Pressure palsy is more common in diabetic individuals (52). Carpal tunnel syndrome occurs in 12% of diabetic patients (53) and the incidence of ulnar neuropathy because of microlesions at the elbow level is high in patients with diabetes too (54).
Inflammatory, predominantly demyelinative neuropathy also must be differentiated from diabetic polyneuropathy, and may occur with a greater frequency in this population. This diagnosis must be suspected when an acute or subacute, often predominantly motor, demyelinating polyneuropathy occurs in a patient with diabetes. Electrophysiological features are those of a demyelinating neuropathy (55). The course and response to treatments are the same as in patients without diabetes.
This rare condition is an acute disease that affects successively the air cavities of the face, the orbit, and the brain, in relation to proliferation of a fungus of the class Phycomyceta (56).

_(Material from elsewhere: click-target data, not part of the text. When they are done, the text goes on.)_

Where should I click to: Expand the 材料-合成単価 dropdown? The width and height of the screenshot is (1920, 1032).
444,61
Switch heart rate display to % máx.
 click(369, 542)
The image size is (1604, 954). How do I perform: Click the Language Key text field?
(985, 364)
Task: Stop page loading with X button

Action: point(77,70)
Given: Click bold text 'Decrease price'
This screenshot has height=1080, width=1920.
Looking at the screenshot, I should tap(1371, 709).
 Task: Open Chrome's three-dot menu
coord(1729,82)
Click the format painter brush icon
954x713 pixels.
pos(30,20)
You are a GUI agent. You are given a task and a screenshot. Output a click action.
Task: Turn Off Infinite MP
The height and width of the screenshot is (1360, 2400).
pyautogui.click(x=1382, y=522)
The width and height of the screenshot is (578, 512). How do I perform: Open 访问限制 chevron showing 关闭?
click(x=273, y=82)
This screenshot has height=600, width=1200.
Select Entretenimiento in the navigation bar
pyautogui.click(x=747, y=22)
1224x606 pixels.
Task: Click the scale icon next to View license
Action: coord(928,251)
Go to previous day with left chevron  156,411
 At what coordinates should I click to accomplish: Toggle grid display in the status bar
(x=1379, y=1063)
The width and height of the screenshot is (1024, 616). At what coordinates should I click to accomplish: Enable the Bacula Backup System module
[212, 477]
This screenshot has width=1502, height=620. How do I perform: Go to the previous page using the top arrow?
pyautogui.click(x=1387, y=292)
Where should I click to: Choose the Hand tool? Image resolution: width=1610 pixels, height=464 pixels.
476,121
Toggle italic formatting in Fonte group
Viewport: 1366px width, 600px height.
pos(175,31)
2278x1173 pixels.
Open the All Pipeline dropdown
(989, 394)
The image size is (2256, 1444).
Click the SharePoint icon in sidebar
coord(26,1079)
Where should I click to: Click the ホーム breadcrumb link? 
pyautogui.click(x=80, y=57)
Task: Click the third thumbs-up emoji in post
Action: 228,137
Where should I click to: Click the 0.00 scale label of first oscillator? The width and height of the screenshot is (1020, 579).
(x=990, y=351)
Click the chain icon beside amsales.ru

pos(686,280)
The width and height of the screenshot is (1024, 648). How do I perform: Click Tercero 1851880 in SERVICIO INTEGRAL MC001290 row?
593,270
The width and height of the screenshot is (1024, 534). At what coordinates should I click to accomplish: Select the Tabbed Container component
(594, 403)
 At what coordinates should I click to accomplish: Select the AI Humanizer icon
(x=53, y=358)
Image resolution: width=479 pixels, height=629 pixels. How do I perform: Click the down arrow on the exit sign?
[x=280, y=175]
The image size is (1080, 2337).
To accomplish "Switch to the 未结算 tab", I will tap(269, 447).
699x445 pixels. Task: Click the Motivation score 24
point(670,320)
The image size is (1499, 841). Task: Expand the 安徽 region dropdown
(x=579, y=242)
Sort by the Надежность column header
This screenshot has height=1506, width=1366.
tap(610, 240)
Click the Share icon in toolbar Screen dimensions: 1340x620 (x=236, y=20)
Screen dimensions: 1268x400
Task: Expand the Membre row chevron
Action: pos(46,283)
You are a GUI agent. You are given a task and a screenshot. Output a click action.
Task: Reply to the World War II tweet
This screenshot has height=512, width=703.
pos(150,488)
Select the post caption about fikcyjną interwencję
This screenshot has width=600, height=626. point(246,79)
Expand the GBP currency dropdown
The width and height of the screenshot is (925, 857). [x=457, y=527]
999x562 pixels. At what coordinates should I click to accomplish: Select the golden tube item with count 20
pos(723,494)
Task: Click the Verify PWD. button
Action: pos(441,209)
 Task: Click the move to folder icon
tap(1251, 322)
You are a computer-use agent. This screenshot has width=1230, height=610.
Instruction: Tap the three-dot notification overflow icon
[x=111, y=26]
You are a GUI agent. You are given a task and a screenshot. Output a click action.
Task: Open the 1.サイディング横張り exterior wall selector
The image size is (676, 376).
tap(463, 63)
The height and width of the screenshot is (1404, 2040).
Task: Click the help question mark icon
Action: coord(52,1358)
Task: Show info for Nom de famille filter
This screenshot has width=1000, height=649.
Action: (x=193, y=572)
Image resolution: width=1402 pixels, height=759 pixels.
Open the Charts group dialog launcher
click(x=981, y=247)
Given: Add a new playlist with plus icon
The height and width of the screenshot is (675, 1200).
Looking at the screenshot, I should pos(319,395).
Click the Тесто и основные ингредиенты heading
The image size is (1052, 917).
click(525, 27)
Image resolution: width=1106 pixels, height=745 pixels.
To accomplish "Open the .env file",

In 36% of cases it is associated with diabetes, especially in patients with diabetes with ketoacidosis. After an episode of rhinological involvement with epistaxis, a patient with diabetes in acidosis manifests violent headaches and orbitonasal pains with swelling of the lids and ophthalmoplegia. The disease spreads to the meninges and to the brain through the arteries, inducing thrombosis of the ophthalmic then of the internal carotid artery with subsequent hemiplegia. The prognosis is extremely poor.
The diagnosis should be made very early by biopsy of the nasal lesions, which allows identification of the causative phycomycete allowing immediate treatment.